▸ **DIRECTIVES**:
**A)** Answer these from the door placement thread:
(i) What size threshold would the exterior door create at the entry?
(ii) In Greenster's post, what must be addressed if the room is sealed tight?
(iii) How many beams does tonyvdb suggest strapping or lag bolting together?
**B)** Reproduce, word for word, the passage of the door placement thread that opens with the words "If the contractor" and closes with "going to move.".

▸ **EXCERPTED TEXT**:
########################################

# problem with door placement



## santosh (Sep 29, 2013)

hi 
Wanted to run by everybody a problem with door placement for theater room. There is a 2X6 bolted to the concrete floor which cannot be removed or cut. Unfortunately this is the area where the door placement is ideal.
the door can swing either way. The contractor says that we would have to put an exterior door there because of the 2x6 but this will create 6 inch wide by 3 inch high threshold at the entry. is this going to be a problem with people tripping over this. is there any way this can be avoided.
thanks


----------



## goyop (May 4, 2010)

Post a photo and we can help you.


----------



## santosh (Sep 29, 2013)

goyop said:


> Post a photo and we can help you.


Thanks
The 2x6 cannot be cut but the studs can be removed and a door placed there.


----------



## Greenster (Mar 2, 2013)

It looks to me that you have a great set up. If you decouple the sheetrock from the studs, your rooms sound will be very controlled. Having an outside door would be a great idea in that it would seal the sound much tighter than an interior door would. You will need to address the ventilation to the room if you seal it tight. Having the threshold at the bottom is a plus in this area, but a downer for having to step over it. I am not an engineer, so I really do not know the answer to why the 2X6 can not be cut on the floor. But if you do not like it, then I would do a bit more exploring as to why it can not be removed.


----------



## Horrorfan33 (Jun 11, 2013)

Hmmm.. I don't understand why that can't be pulled up...Are you saying the studs can be removed and a door put in their place, because it's a load bearing wall??..If not, you just unscrew the nuts, pull up the 2x6 and then cut/grind the bolts off..


----------



## tonyvdb (Sep 5, 2007)

Agreed, it seems odd that you can't cut the 2x6 right where the support beams are. As long as you don't move or cut the actual structural 2x6s there should be no issue. 
If the contractor is worried about the structural beams shifting once the extra peace is removed have him strap or lag bolt all 8 of the beams together and attach a large L bracket to the right side, it's not going to move.


----------



## santosh (Sep 29, 2013)

Horrorfan33 said:


> Hmmm.. I don't understand why that can't be pulled up...Are you saying the studs can be removed and a door put in their place, because it's a load bearing wall??..If not, you just unscrew the nuts, pull up the 2x6 and then cut/grind the bolts off..

########################################

Pointing records for text and elements
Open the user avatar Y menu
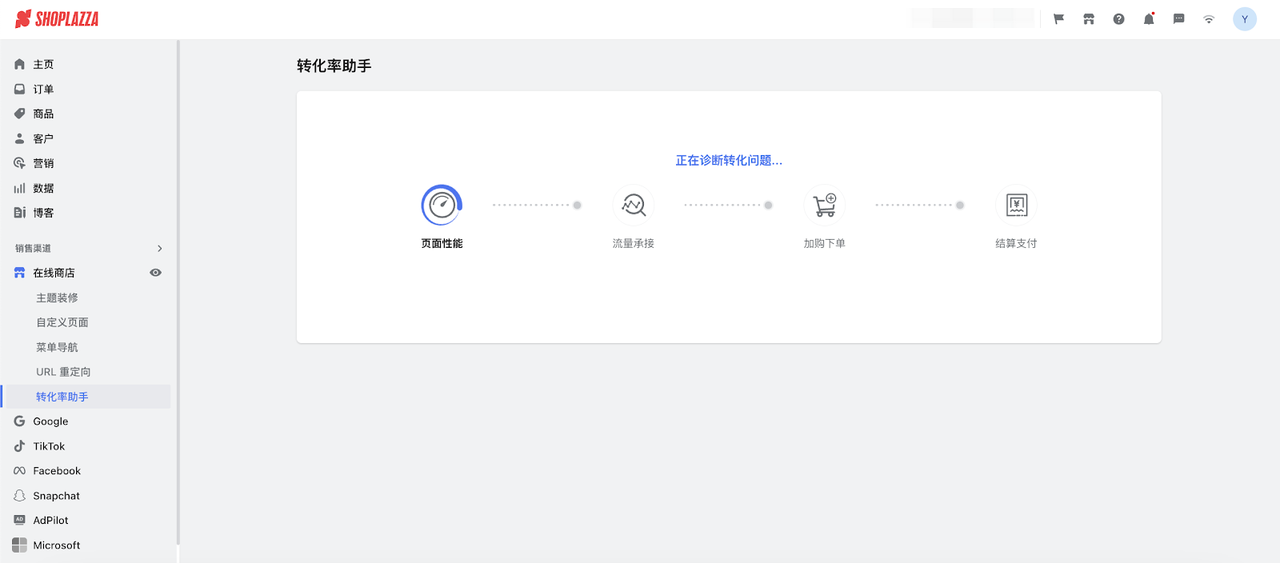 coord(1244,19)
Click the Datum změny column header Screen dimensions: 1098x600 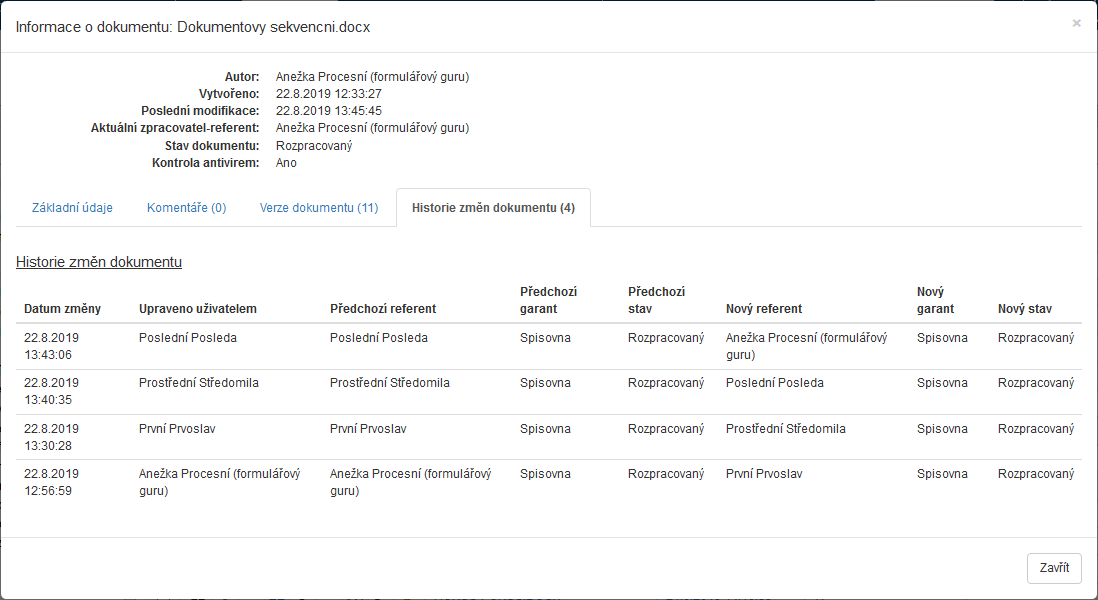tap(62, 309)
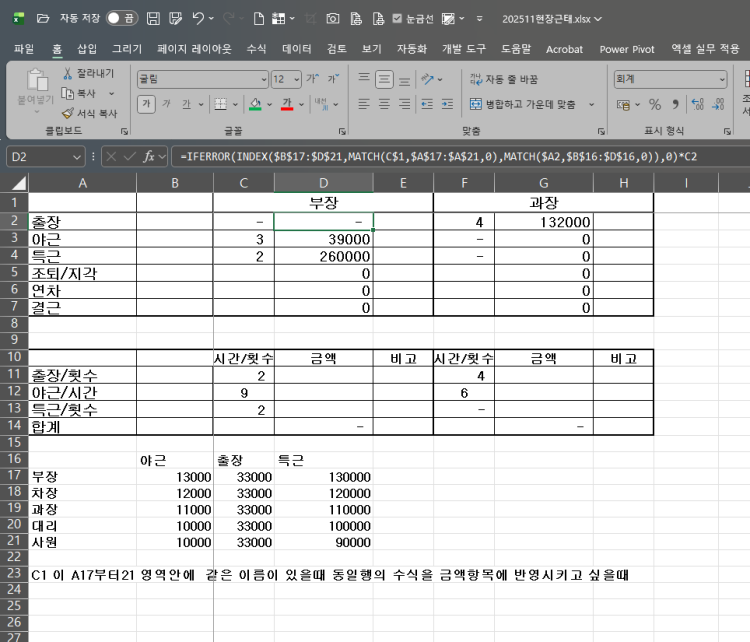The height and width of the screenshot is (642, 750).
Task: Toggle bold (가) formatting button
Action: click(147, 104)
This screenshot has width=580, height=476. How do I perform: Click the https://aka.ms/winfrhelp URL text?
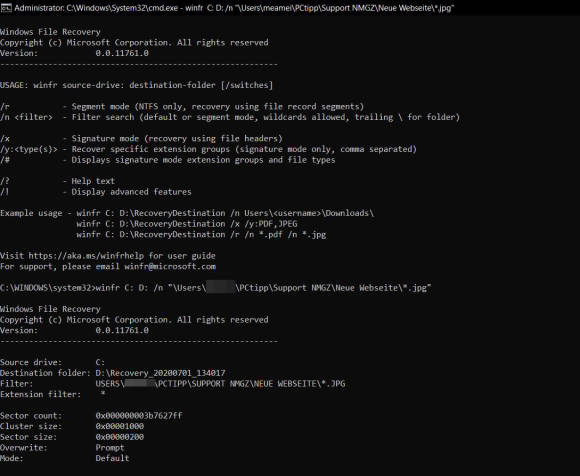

########################################

▸ **SOLUTIONS IN ORDER**:
**A)**
(i) 6 inches wide by 3 inches high
(ii) The ventilation to the room
(iii) All 8

**B)**
If the contractor is worried about the structural beams shifting once the extra peace is removed have him strap or lag bolt all 8 of the beams together and attach a large L bracket to the right side, it's not going to move.